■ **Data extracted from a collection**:
========================================================================
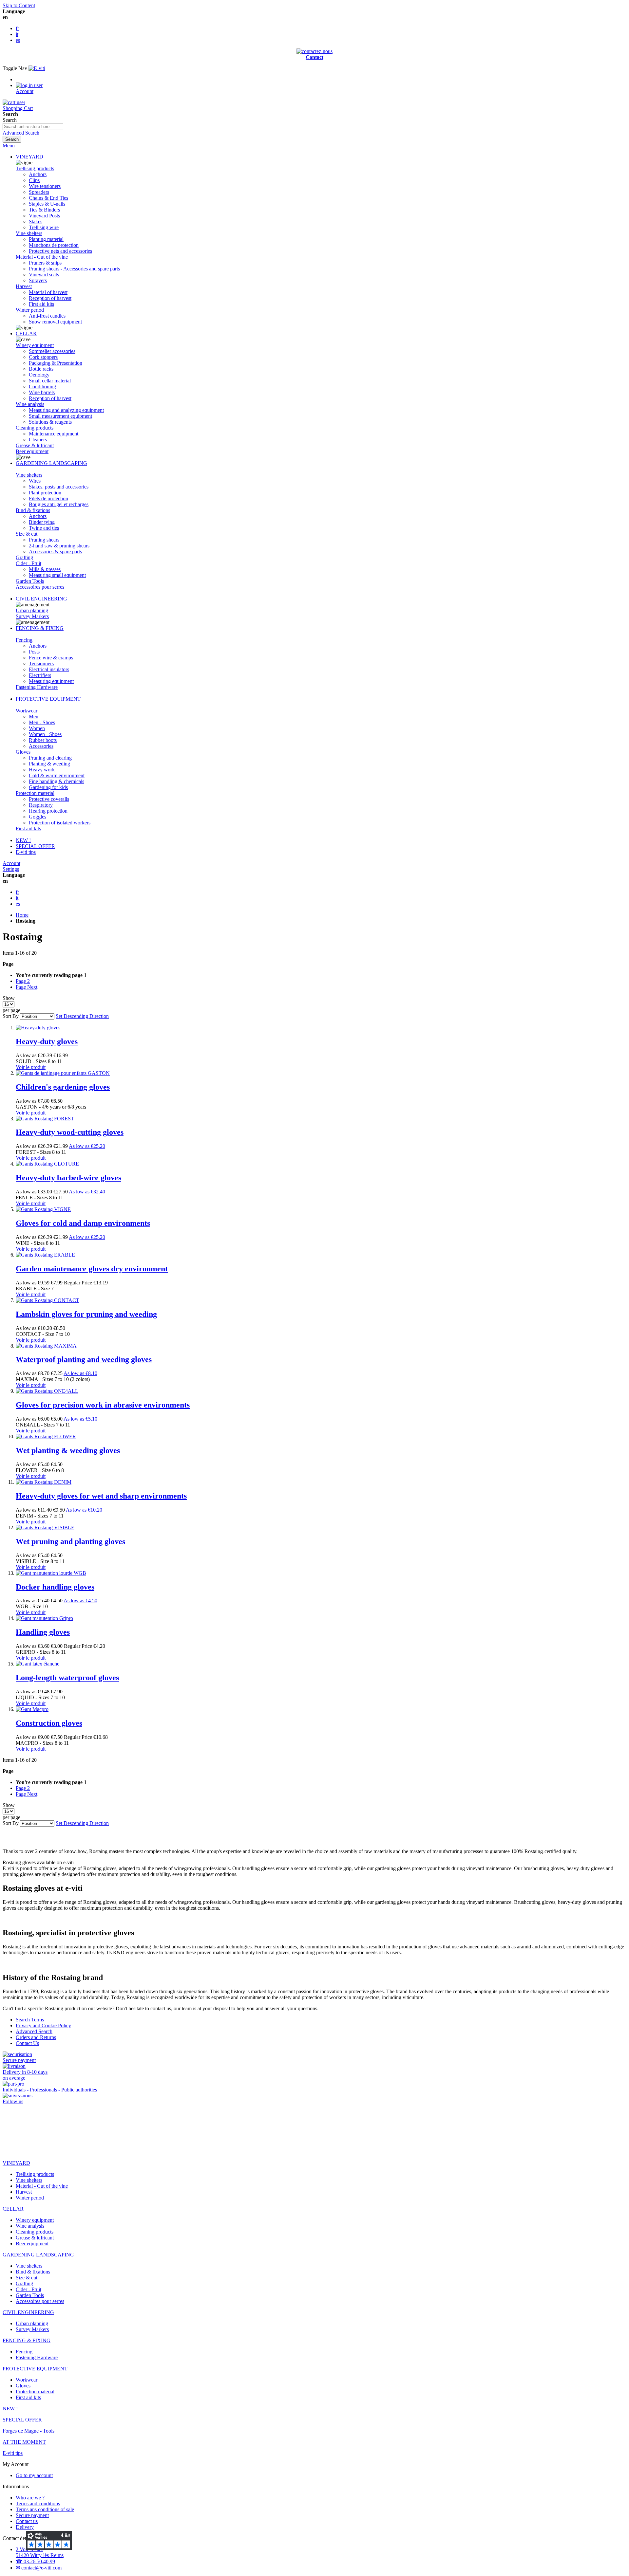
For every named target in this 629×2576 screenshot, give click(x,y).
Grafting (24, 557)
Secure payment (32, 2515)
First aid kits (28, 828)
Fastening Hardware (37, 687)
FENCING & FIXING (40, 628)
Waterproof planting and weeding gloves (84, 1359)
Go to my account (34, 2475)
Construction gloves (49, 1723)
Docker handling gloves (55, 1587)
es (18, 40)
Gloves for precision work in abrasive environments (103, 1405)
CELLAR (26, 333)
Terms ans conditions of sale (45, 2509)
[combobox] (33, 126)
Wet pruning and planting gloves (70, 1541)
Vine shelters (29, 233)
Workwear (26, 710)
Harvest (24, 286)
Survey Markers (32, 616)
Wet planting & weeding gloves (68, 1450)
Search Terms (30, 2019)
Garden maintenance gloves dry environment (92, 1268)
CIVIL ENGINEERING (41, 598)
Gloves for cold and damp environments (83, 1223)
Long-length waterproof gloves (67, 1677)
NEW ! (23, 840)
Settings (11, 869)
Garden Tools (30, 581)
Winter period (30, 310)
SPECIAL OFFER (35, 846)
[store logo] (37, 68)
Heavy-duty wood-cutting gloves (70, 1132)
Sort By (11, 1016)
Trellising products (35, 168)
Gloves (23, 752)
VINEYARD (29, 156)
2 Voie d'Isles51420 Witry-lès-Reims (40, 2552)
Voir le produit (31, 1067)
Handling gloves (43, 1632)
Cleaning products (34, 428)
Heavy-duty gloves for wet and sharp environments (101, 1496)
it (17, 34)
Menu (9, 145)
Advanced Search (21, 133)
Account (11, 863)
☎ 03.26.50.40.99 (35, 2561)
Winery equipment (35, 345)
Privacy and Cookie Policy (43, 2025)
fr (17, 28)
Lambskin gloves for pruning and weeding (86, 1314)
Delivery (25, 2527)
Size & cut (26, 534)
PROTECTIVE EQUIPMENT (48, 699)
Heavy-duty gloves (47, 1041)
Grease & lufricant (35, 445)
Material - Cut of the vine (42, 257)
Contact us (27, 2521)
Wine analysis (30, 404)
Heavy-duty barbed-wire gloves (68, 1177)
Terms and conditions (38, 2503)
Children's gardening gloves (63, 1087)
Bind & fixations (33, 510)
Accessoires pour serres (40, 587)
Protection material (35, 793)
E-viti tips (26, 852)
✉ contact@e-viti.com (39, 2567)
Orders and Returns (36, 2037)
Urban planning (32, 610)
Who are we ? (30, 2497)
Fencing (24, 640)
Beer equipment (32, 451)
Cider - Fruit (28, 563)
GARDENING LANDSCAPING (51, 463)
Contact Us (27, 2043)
========================================================================
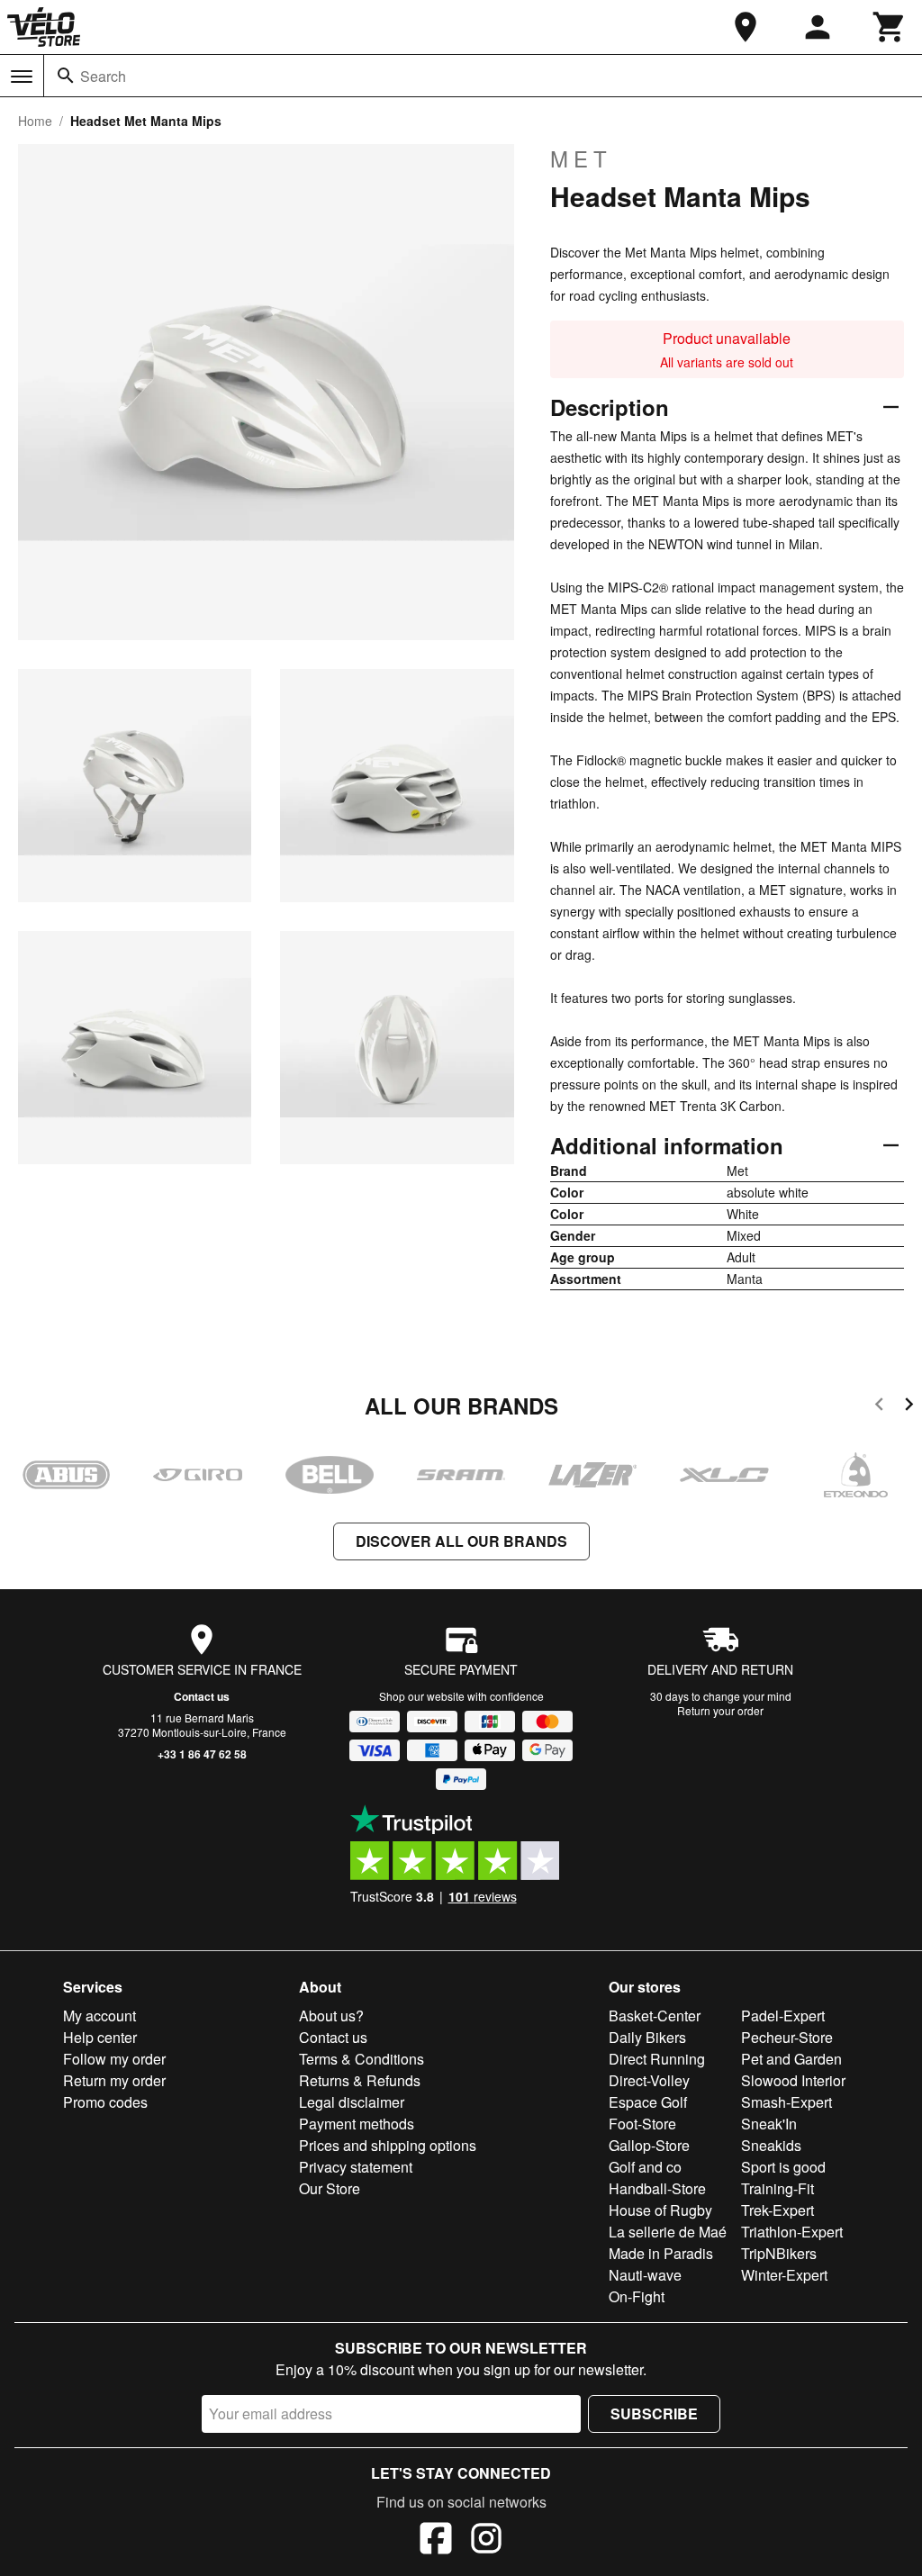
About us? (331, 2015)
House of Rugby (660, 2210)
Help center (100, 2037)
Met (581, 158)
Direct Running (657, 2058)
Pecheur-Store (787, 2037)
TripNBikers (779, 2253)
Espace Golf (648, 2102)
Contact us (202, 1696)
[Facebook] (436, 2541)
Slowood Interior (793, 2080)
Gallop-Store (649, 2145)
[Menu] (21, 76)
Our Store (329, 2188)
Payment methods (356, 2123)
========================================================================
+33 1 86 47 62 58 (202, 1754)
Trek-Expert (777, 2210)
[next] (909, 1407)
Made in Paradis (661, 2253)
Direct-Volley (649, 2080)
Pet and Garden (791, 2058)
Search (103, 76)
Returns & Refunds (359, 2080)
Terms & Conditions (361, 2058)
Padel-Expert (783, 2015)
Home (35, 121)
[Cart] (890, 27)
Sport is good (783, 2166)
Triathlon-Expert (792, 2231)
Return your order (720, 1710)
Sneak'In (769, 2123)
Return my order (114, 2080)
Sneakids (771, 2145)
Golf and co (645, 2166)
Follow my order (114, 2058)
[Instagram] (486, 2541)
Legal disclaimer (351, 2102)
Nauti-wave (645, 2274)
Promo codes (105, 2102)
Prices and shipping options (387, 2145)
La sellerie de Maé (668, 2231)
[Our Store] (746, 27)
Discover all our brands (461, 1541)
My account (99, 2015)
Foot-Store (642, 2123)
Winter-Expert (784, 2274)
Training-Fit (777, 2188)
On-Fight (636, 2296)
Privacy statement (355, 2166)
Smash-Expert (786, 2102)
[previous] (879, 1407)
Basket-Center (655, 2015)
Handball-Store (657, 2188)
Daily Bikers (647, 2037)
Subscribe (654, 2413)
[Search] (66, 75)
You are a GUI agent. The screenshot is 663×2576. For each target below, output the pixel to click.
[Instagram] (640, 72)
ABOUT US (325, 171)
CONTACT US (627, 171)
========================================================================
■ **TASK ITEM**: Exact duplication is required for the lines above, from the line that contains "Heavy-duty gloves for" to the line that contains "PROTECTIVE EQUIPMENT (48, 699)", inclusive; omit all others.

■ **RESULT OF THE EXERCISE**:
Heavy-duty gloves for wet and sharp environments (101, 1496)
it (17, 34)
Menu (9, 145)
Advanced Search (21, 133)
Account (11, 863)
☎ 03.26.50.40.99 (35, 2561)
Winery equipment (35, 345)
Privacy and Cookie Policy (43, 2025)
fr (17, 28)
Lambskin gloves for pruning and weeding (86, 1314)
Delivery (25, 2527)
Size & cut (26, 534)
PROTECTIVE EQUIPMENT (48, 699)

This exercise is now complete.